S540, words which are not described clearly in the privacy protocol policy, such as words which are described clearly and are easy to misunderstand, are detected according to the semantic content, wherein the words at least comprise words which are described clearly and are easy to misunderstand, and the words comprise words which are not limited to words.
Through the steps, the embodiment can comprehensively and completely detect the privacy agreement policy contained in the application software, and avoids the loss of the user caused by the unfavorable terms contained in the privacy agreement policy.

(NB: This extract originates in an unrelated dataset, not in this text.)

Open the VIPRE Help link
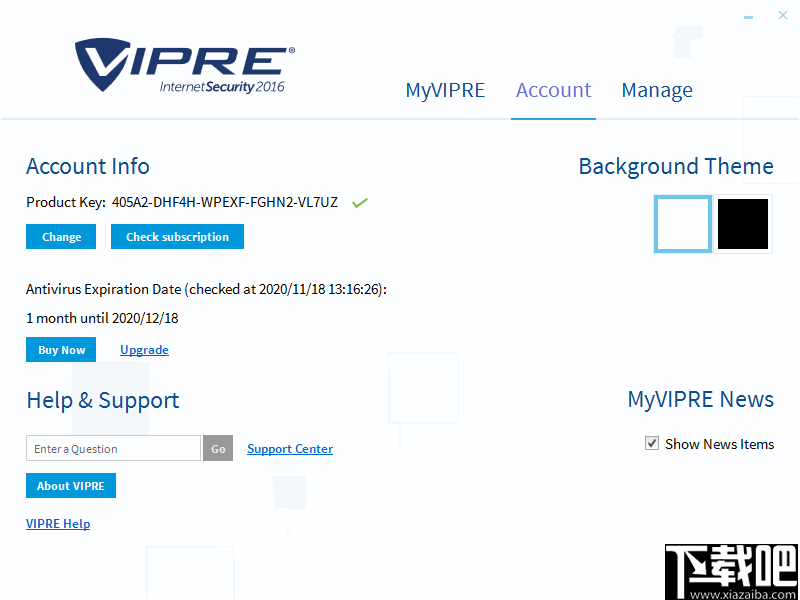This screenshot has height=600, width=800. coord(57,523)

In addition to the above-described individual detection of the privacy information collection usage behavior of the application software during the operation in step S300 and the individual detection of the privacy protocol policy text in step S500, the present embodiment also detects the privacy information collection usage behavior in combination with the specification of the privacy protocol policy to determine whether the content specified in the privacy protocol policy is consistent with the actual privacy information collection usage behavior. The method specifically comprises the following steps:
s600, according to the privacy protocol policy text, authenticity detection is carried out on the privacy information collection and use behaviors, and whether the personal privacy information describing collection and use in the privacy protocol policy text conforms to the personal privacy information actually collected and used in the privacy information collection and use behaviors is determined.

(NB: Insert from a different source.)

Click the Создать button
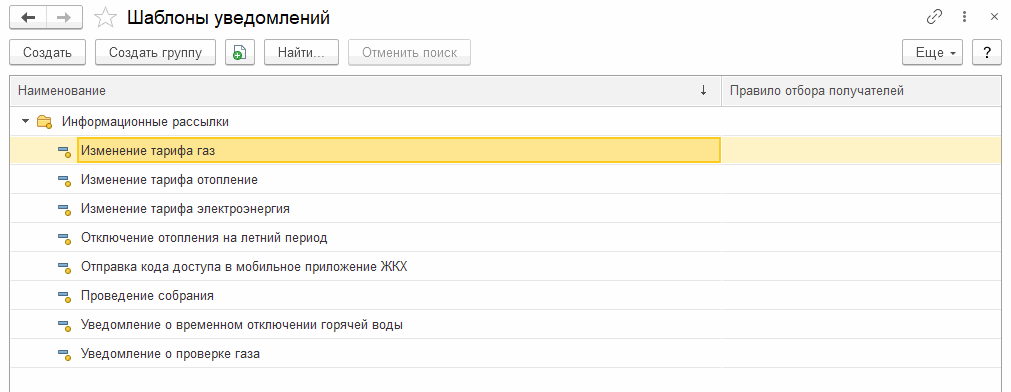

For example, the privacy agreement policy text specifies that only geographical location information is collected, but the authenticity detection is not compliant if the geographical location information, address book information, and memory card information are actually collected in the privacy information collection use behavior.
S700, detecting the private information collection and use behavior of the third-party SDK according to the private protocol text, and determining whether the behavior of the third-party SDK for collecting and using the private information described in the private protocol policy text conforms to the actual collection and use behavior of the third-party SDK in the mobile application.
For example, the third-party SDK is specified in the privacy protocol policy text to only allow collection of camera information, but the third-party SDK also collects email information in actual privacy information collection and use behavior, and the third-party SDK collection and use personal information detection is not compliant.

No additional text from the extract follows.